After a week of blistering critique from Democratic Congressman Ritchie Torres, Mayor Eric Adams used this week’s off-topic press conference to defend his administration’s policies on crime. While the Bronx representative spent much of the week taking aim at New York state governor Kathy Hochul for “misgovernance” at the state level, he has more recently gone after the mayor as well regarding a string of stabbings in midtown Manhattan that left three people dead last week. In an open letter, Torres accused the city and state governments of “complicity” in the murders due to their failures to keep the suspect – Ramon Rivera, who has a history of mental illness – off the streets. “There are mothers and fathers; daughters and sons; wives and husbands,” Torres wrote, “who will no longer have loved ones because their government fundamentally failed them.”

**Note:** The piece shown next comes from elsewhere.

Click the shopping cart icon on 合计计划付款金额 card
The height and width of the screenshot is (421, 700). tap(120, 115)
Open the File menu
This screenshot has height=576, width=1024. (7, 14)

Eric Adams defended his record and policies on crime, saying that while Torres and others are rightfully angry at the events, “we can’t be revisionist.” As he has done frequently during these briefings, the mayor cited the falling crime stats under his administration. Adams also specifically addressed Torres’ criticism that Rivera was released early on “good behavior,” even though he assaulted a corrections officer while being detained at Bellevue hospital. “When you look at the law, it states your evaluation of good time is after you are sentenced, not while you are a detainee,” the mayor explained. “So while he was a detainee, there was a hearing, and they found him guilty at that hearing and he was penalized because of the action. Then sometime later he was sentenced,” he said. Adams then added that his office is working with his legal team to figure out a way to legally ensure that time off for good behavior counts for a suspect’s time as a detainee as well as their time after sentencing.

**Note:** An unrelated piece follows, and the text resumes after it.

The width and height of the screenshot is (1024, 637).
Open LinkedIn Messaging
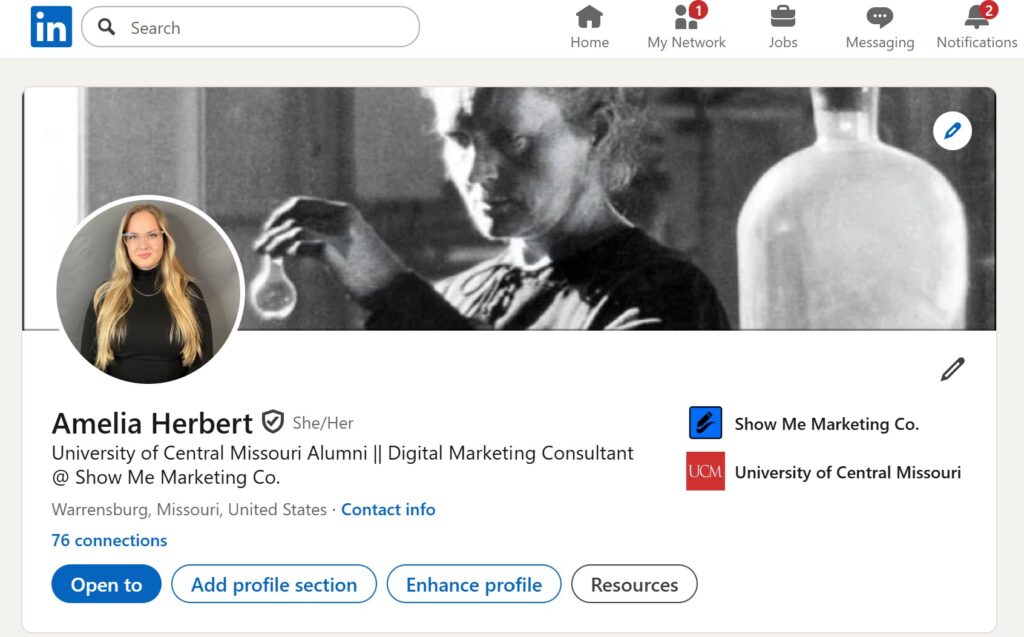878,26
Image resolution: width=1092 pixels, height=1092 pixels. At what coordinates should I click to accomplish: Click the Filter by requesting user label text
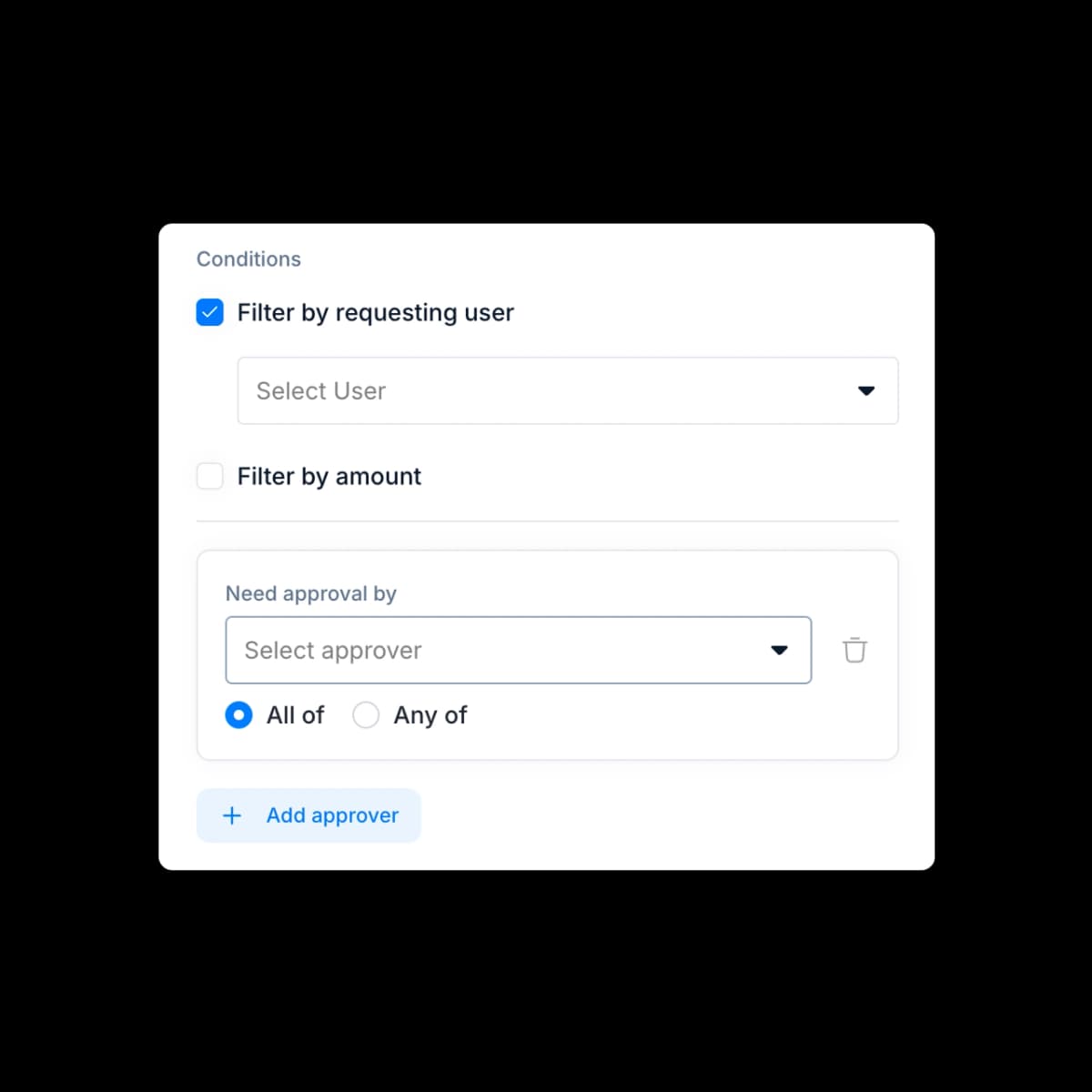pyautogui.click(x=375, y=312)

The mayor also brought in Brian Stettin, his senior advisor on severe mental illness, to explain what the city is aiming for going forward to address the issue. Stettin blamed “a series of flaws and gaps” in the law to get someone treatment when “they are unable to recognize their own need for it, as painfully obvious as it is to everyone around them.” He spoke of proposed legislation that allows involuntary commitment to include people who “can’t meet their basic human needs of food, clothing, shelter, medical care, and they’re slowly wasting away.” On the medical side, the mayor’s advisor advocated for doctors expanding the factors they consider when evaluating whether a patient is presents such dangers, saying that “it’s also about their medical history, their likelihood to stay engaged with outpatient treatment when they do get released, and the behavior that brought them there in the first place,” beyond their appearance in the moment of an evaluation.

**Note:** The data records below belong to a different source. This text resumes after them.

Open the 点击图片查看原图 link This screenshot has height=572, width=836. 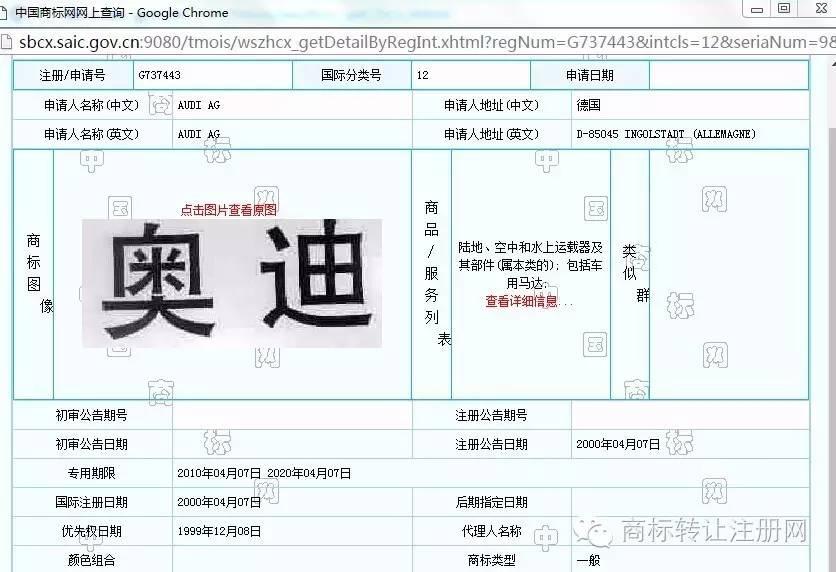click(x=228, y=210)
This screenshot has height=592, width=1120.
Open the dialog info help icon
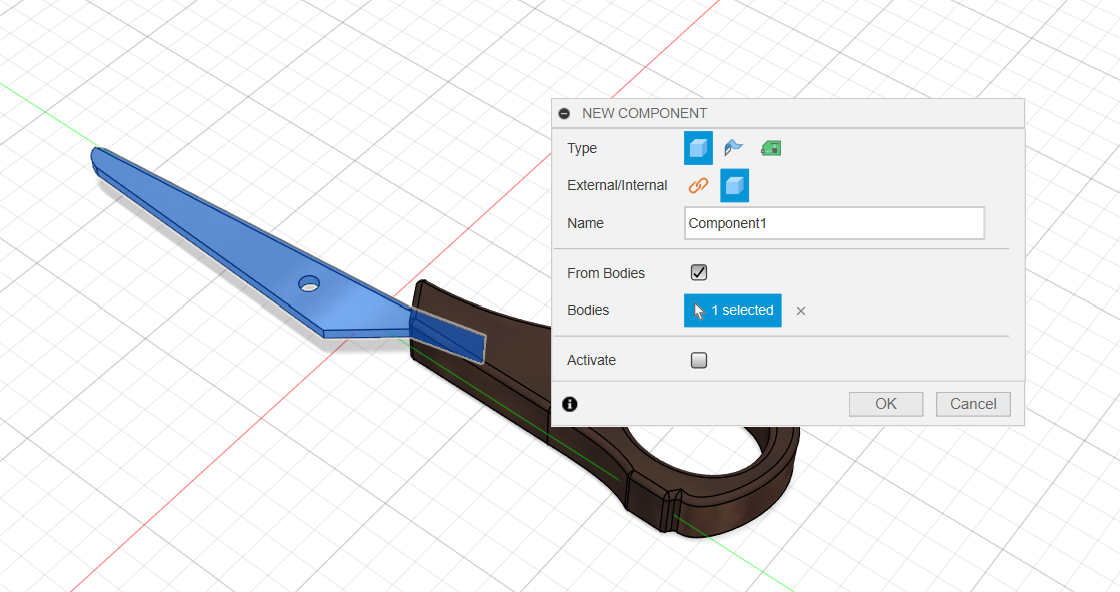coord(570,404)
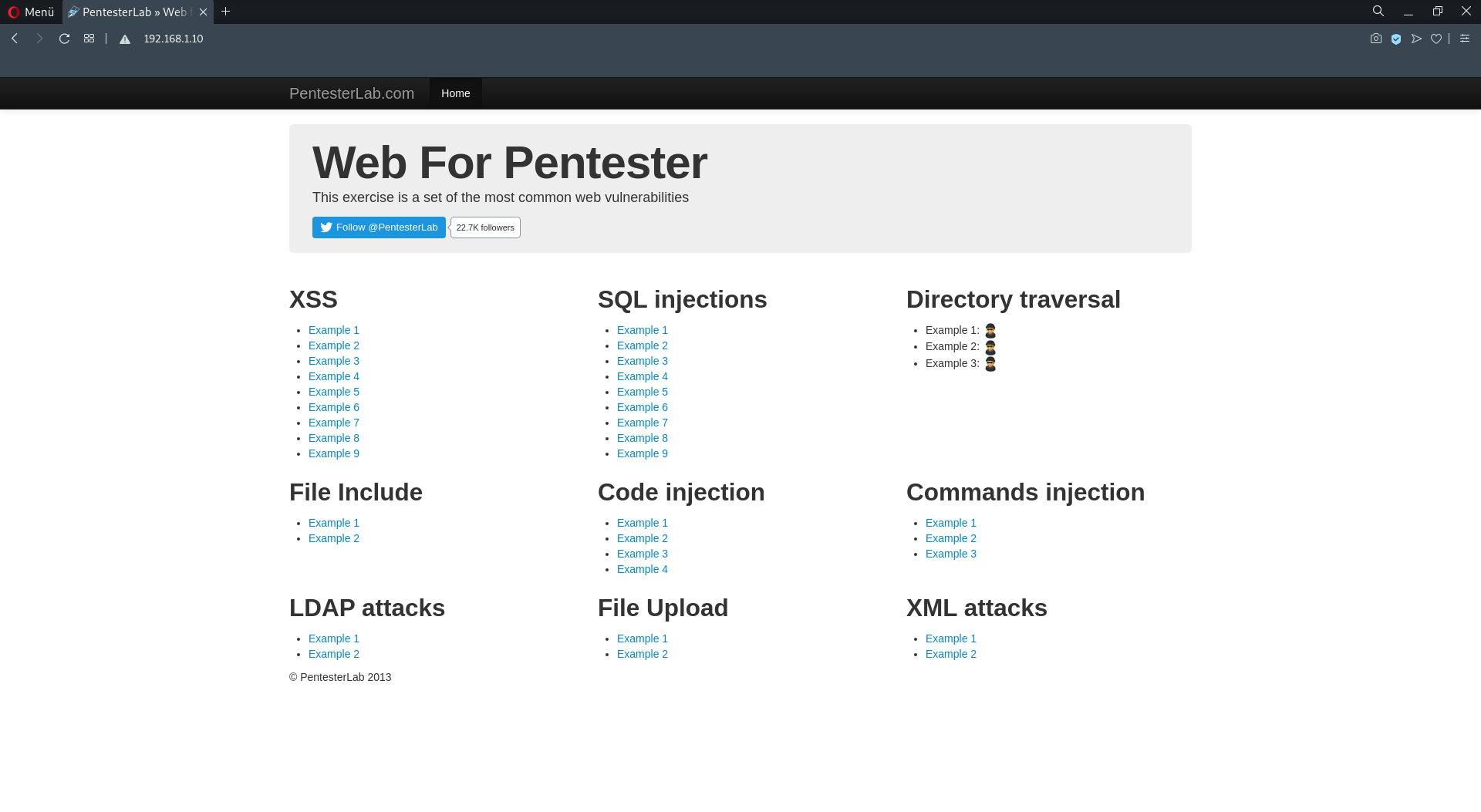The image size is (1481, 812).
Task: Open XSS Example 1 link
Action: pos(333,330)
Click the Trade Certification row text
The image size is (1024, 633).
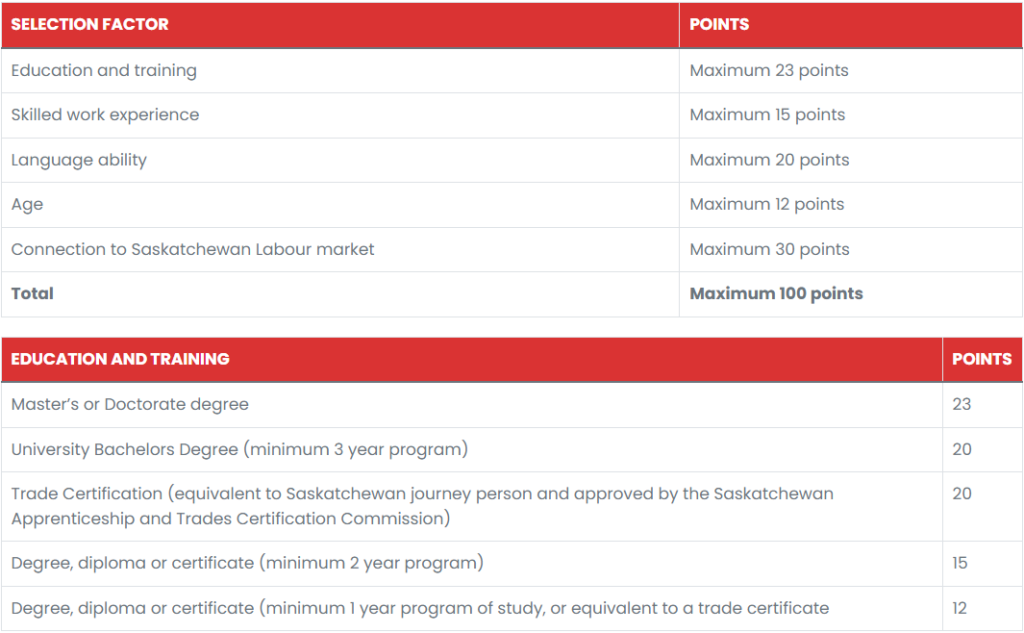(422, 506)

To meet the needs of patients, the mayor once again advocated for increased infrastructure in mental health care, as part of the plan to close Rikers Island and replace it with four smaller jails. “18 to 20 percent of inmates at Rikers Island have severe mental health illness, 51 percent have mental health illness,” the mayor said. “One of those jails should be state of the art mental health facility, where people can get real care.”